Ministers threaten to vote against budget over cuts

Peretz, Landau, Orbach lament tax hikes, cut benefits; Yacimovich presents bomb drawing, says budget crossed red line.

Opposition leader Shelly Yacimovich presents her red line 37 (photo credit: marc israel sellem)
Opposition leader Shelly Yacimovich presents her red line 37
(photo credit: marc israel sellem)
Finance Minister Yair Lapid faces formidable opposition from within the coalition, as several ministers are threatening to vote against his new budget which he submitted to the government Monday night, proposing to increase income taxes by 1.5% starting in 2014 and boost 2013 spending by 7% in real terms.
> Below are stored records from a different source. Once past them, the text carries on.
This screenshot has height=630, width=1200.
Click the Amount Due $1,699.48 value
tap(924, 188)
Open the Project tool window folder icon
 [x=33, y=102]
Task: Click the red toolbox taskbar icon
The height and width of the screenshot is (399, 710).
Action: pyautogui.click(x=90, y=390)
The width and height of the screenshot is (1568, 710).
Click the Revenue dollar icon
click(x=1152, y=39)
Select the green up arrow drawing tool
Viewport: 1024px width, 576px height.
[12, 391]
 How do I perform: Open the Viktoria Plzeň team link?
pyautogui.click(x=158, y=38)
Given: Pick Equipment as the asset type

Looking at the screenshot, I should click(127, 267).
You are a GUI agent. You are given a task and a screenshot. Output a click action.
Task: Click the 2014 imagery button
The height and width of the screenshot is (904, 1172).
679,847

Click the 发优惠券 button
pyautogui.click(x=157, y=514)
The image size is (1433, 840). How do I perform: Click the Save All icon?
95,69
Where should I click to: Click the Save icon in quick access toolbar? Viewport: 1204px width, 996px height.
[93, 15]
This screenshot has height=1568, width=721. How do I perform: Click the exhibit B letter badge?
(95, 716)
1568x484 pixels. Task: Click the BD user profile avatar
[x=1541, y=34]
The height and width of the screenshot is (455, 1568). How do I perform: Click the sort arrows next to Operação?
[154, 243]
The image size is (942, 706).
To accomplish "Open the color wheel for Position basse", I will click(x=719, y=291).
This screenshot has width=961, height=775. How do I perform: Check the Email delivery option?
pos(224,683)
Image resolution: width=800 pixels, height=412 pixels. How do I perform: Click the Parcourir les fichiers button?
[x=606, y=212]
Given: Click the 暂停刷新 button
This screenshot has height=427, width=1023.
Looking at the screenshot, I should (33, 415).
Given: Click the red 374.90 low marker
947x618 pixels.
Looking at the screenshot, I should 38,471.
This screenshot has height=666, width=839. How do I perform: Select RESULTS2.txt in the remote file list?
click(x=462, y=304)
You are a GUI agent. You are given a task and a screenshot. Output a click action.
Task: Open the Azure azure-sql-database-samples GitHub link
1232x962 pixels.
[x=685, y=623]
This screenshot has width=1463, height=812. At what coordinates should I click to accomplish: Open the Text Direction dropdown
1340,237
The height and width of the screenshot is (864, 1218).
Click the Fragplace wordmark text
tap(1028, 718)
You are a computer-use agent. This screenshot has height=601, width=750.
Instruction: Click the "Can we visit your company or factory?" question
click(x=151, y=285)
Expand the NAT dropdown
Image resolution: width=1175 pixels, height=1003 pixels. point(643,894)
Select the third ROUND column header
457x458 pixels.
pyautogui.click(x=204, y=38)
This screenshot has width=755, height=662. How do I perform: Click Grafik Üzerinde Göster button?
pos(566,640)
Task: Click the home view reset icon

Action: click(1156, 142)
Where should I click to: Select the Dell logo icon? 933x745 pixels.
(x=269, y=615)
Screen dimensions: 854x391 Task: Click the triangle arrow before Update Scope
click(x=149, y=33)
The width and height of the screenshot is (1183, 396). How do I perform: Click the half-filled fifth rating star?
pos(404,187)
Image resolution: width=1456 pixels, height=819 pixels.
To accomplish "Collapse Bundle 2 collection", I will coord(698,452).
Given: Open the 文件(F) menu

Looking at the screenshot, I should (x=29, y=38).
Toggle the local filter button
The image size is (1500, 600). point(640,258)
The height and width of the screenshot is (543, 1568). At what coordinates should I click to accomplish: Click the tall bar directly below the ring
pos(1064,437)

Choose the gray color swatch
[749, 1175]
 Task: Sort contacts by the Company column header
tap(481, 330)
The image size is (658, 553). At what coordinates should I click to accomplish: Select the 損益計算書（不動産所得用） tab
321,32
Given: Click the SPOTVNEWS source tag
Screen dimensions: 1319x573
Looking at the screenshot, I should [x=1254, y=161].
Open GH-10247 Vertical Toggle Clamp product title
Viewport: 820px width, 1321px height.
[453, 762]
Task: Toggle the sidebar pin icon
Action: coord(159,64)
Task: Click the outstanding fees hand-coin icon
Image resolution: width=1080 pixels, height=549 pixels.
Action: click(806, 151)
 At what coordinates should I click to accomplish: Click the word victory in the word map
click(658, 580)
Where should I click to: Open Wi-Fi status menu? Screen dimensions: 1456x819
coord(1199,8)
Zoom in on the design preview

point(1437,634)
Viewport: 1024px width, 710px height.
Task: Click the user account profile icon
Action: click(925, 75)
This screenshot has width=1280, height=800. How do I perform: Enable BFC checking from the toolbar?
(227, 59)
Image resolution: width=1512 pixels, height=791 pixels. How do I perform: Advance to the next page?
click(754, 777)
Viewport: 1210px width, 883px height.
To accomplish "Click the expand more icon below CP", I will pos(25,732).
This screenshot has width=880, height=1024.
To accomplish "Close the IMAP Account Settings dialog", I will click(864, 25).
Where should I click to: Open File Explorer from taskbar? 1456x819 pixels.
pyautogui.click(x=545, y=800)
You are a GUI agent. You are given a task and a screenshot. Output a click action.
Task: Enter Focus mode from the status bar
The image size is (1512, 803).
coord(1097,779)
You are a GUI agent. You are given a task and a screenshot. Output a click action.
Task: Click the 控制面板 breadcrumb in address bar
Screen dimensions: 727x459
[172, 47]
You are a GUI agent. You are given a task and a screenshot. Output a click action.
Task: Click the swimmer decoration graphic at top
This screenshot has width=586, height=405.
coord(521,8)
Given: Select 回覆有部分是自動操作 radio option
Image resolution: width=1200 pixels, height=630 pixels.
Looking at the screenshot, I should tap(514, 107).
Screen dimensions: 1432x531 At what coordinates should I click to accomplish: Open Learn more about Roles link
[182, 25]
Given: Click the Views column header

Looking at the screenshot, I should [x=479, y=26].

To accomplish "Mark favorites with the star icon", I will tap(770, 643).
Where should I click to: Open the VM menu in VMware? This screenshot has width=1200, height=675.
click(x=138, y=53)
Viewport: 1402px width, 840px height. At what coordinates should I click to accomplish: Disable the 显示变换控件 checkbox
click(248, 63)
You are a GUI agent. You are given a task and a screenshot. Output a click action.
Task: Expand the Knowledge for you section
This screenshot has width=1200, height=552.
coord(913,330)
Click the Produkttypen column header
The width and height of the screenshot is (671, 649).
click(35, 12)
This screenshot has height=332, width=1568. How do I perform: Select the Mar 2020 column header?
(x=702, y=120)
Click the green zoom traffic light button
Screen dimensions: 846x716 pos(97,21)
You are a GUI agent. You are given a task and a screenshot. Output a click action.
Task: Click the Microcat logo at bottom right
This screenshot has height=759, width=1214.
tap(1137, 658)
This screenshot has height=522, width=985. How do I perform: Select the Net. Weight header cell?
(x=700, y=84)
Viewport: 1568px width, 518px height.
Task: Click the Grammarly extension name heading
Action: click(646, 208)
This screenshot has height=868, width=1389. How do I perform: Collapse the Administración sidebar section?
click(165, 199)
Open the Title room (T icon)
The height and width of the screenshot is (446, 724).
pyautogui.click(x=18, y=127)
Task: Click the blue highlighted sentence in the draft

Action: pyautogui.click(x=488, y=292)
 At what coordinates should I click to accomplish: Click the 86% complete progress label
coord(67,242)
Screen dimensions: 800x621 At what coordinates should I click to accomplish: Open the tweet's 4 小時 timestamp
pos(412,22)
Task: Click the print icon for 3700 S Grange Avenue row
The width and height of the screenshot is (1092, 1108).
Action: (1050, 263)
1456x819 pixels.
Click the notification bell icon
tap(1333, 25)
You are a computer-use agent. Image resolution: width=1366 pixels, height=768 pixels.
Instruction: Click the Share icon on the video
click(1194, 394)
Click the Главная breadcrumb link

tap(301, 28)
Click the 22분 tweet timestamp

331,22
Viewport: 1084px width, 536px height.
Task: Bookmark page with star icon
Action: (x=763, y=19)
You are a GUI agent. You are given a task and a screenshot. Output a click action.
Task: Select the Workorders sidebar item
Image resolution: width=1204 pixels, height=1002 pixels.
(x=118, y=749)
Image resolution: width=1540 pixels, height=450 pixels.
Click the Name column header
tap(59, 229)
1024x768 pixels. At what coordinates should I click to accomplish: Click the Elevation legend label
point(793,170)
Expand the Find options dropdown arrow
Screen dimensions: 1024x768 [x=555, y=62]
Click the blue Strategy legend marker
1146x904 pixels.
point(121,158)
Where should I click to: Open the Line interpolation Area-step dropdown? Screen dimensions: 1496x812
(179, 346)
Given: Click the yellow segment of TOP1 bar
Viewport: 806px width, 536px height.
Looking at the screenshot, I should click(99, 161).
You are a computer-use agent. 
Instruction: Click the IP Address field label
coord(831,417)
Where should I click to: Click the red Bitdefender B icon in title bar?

The proposal represents the largest budget increase of all the OECD countries.
“I will vote against the budget the way it looks now,” Environmental Protection Minister Amir Peretz said. “I oppose cuts in child benefits, increases in VAT and cuts in funding of daycare centers. This budget hurts working mothers.”
He plans to propose differential VAT, meaning a higher rate for luxury items and lower for necessities – in the next ministerial meeting on the budget – saying it has the potential to help weaker populations.
In a Knesset Economics Committee meeting, Tourism Minister Uzi Landau spoke out against the planned cancellation of the exemption of tourist industries from VAT.
“Tourism employs 200,000 people,” he said. “Over 80 percent of tourism is incoming tourism, meaning that this is an export industry.
There are investments of NIS 2 billion in the pipeline, and if tourism is harmed, they will go to waste. We can jump from 3.5 million tourists per year to 5 million within two years if we do the right thing.”
According to Landau, the fight against VAT on tourism “is for the good of common sense and the working man.”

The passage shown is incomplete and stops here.